041117Yeo1

HAZELWOOD, Mo. -- With a little bit of prodding, Mike Yeo admitted that being told he was no longer wanted did hurt.

The coach of the St. Louis Blues said when he was fired as coach of the Minnesota Wild on Feb. 14, 2016, the shock was raw and painful.
"As a player, as a coach at any level, I'd never been traded and I'd never been fired," Yeo said. "The emotions of what happened at that time, it was gut-wrenching, to be perfectly honest. You have a job where you put your heart and soul, it's not just a job where you show up and punch a ticket and you work hard, you put literally your heart and soul into it and that gets taken away from you. It's a tough thing to deal with and that was my first experience, but I believe that has made me a better coach and looking back at it I'm not disappointed I went through it."
But Yeo wanted to make it clear that, for him, the Blues' Western Conference First Round series against the Wild, which starts with Game 1 on Wednesday (9:30 p.m. ET; NBCSN, SN360, TVA Sports 2, FS-N, FS-MW) isn't personal.

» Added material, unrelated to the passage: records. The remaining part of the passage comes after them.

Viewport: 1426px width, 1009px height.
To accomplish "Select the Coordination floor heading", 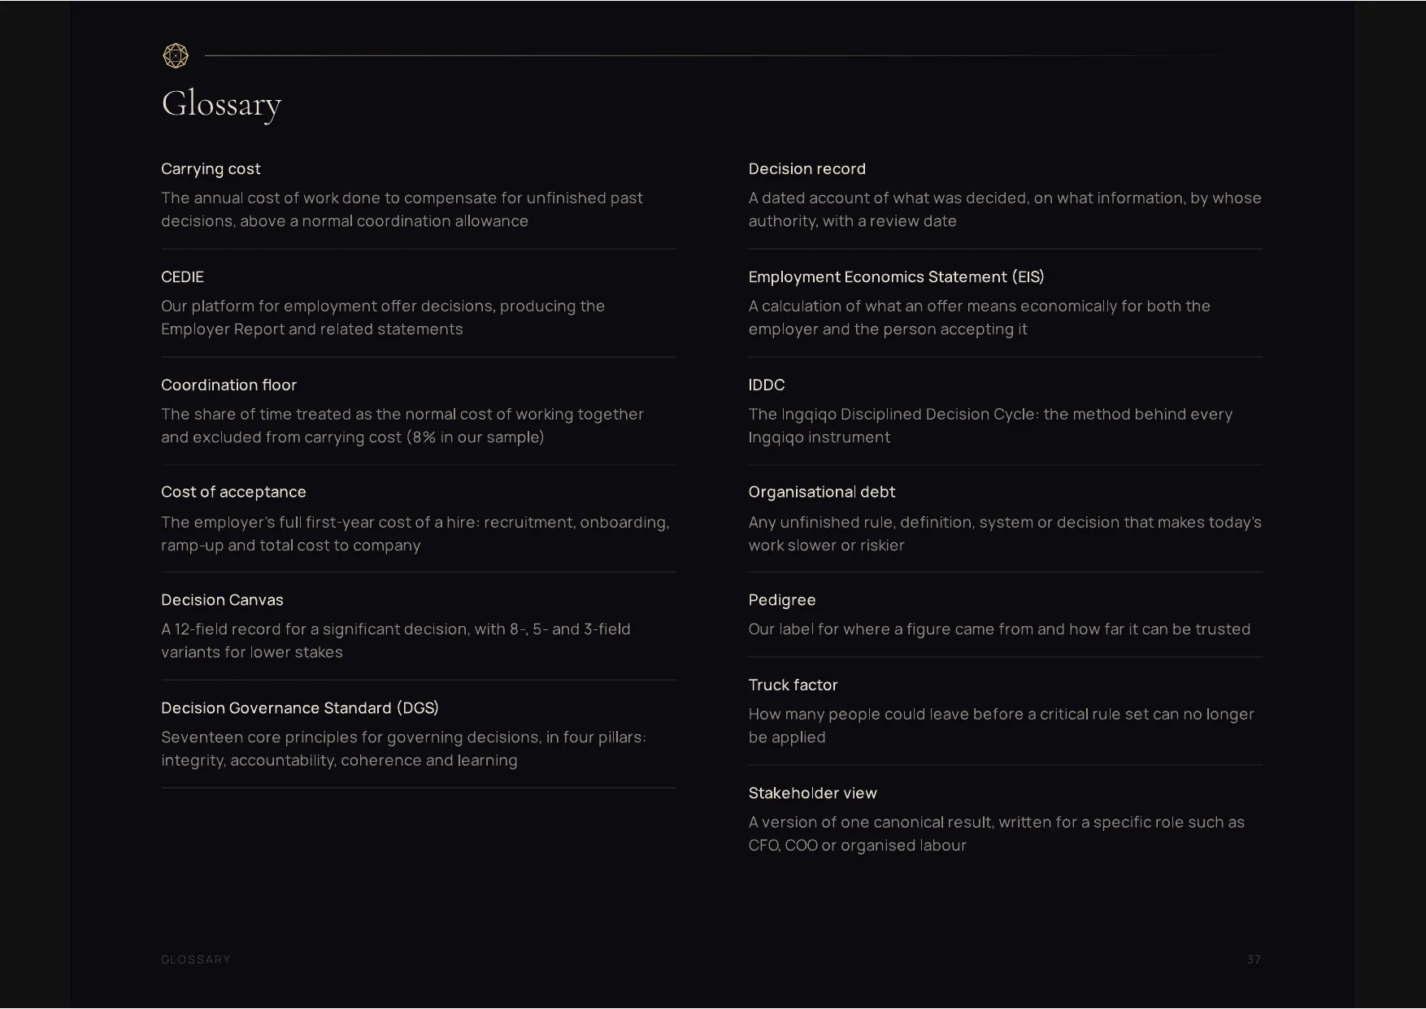I will (228, 385).
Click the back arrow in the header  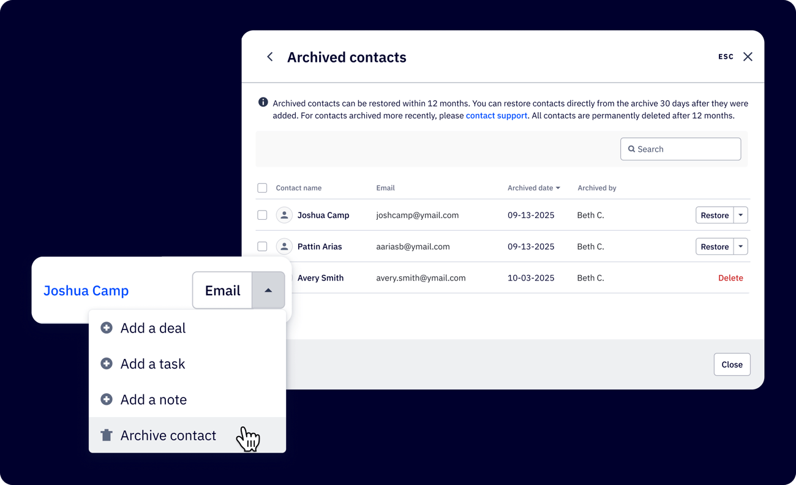pos(269,56)
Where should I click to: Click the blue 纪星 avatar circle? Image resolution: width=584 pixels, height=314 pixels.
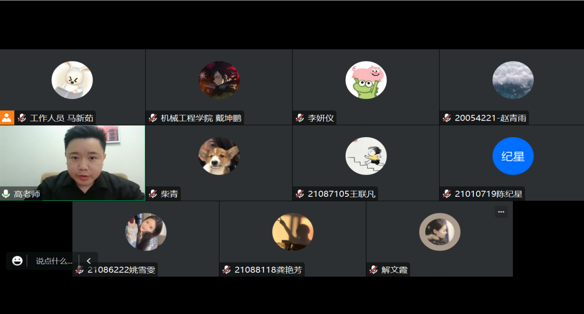(x=513, y=156)
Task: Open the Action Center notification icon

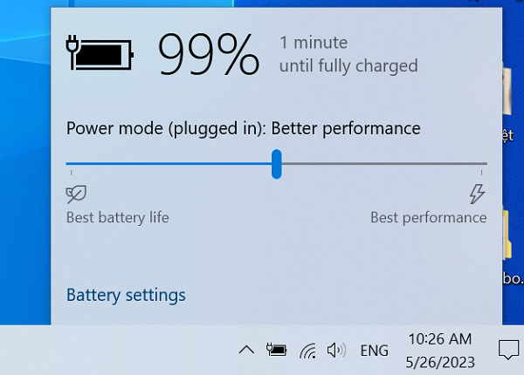Action: click(x=508, y=350)
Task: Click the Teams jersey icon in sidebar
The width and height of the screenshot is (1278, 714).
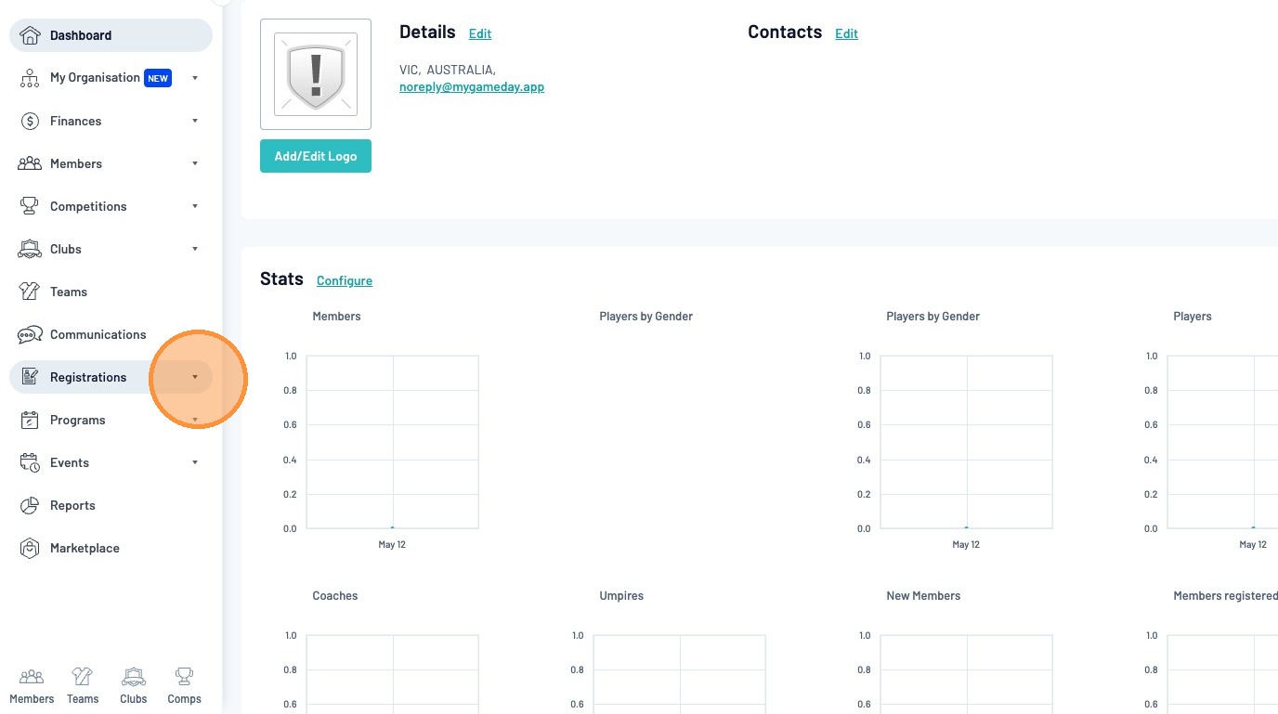Action: [30, 292]
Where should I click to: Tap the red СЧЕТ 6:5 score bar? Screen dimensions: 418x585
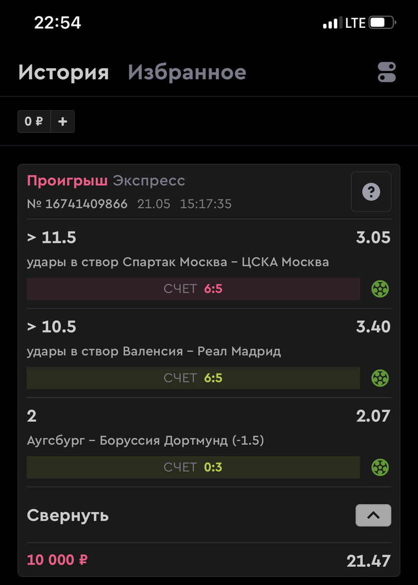tap(193, 289)
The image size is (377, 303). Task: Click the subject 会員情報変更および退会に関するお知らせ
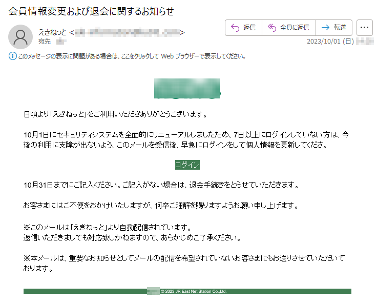(91, 11)
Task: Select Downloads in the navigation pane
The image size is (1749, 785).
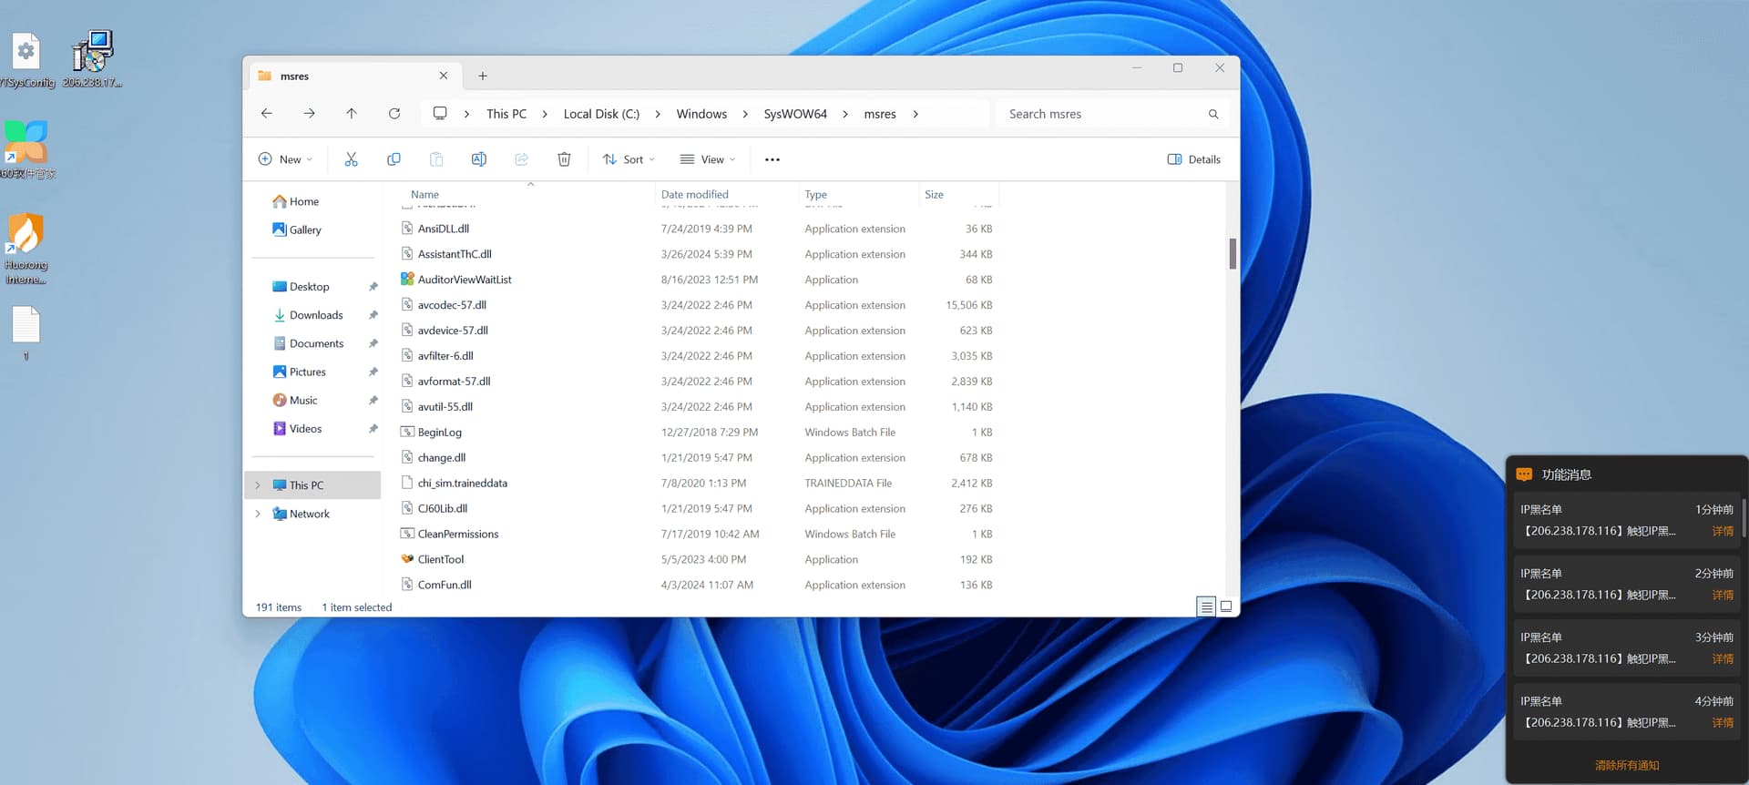Action: click(x=315, y=315)
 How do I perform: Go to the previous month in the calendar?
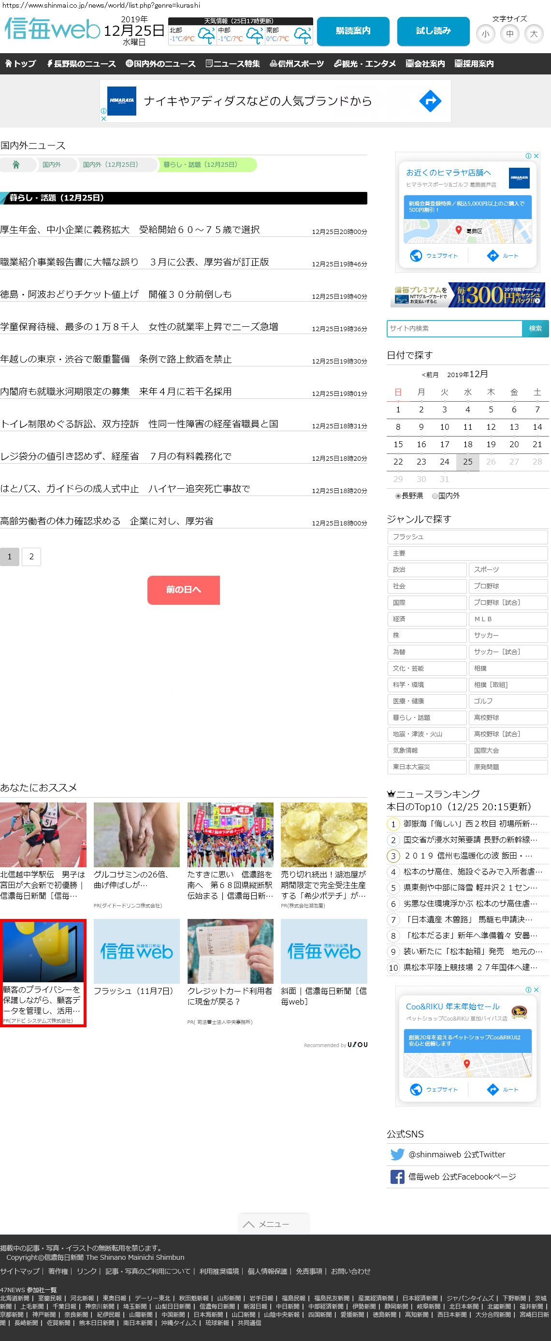(430, 375)
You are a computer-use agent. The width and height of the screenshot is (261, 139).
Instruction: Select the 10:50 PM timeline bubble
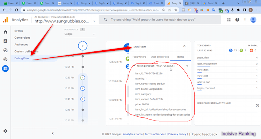(83, 88)
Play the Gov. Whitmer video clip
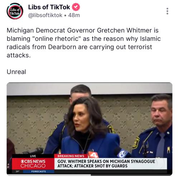The height and width of the screenshot is (177, 179). coord(90,129)
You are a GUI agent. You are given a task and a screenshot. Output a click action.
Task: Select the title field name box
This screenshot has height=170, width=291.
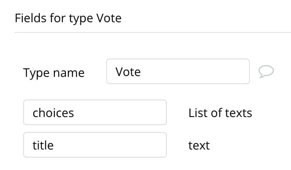pyautogui.click(x=95, y=145)
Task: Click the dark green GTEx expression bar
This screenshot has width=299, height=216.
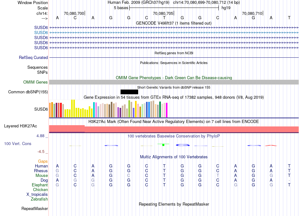Action: (x=160, y=109)
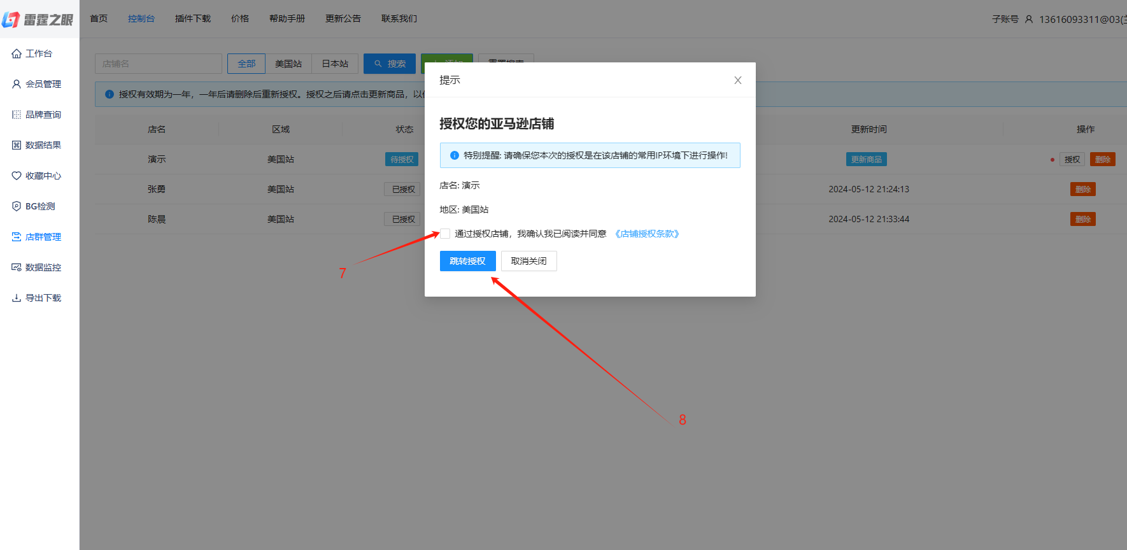Open 数据结果 from the sidebar icon

17,145
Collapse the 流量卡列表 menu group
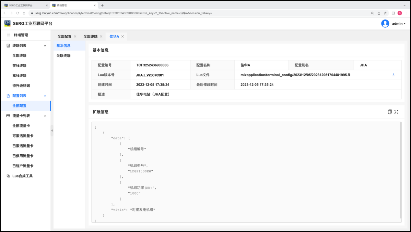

"Because there's too much at stake and I will not allow it to get personal because my team, they need me to have the right mindset, have the right focus, have the right composure," Yeo said. "For me, this is playoff hockey, for me there's something much more at stake, something that's way bigger in my eyes than a little revenge here.
"It's the pursuit of winning the Stanley Cup, that's our focus and so we have a real tough opponent in our way and we'll be ready for that."
Yeo spent nearly five seasons coaching the Wild. He was 173-132-44 in the regular season and 11-17 in the Stanley Cup Playoffs, including a six-game series win against the Blues in the second round in 2015.
The Blues went 22-8-2 after Feb. 1, when Yeo replaced Ken Hitchcock as coach as serving as his associate the first four months of the season
"He has really been a calming presence behind the bench," Blues right wing David Perron said of Yeo. "We know when we make mistakes on the ice, we know we're going to go right back on the ice and we need to make sure that all the details are there and obviously we don't want to keep making the same mistakes."
Like Yeo, the Wild are focusing on the series, not the coaching matchup, said captain Mikko Koivu.
"We're familiar with each other, so it's not about who's behind the bench and all that," Koivu said. "It's about the team right now, and we've got to make sure that we worry about ourselves going into this series and make sure we're ready to go when the puck drops."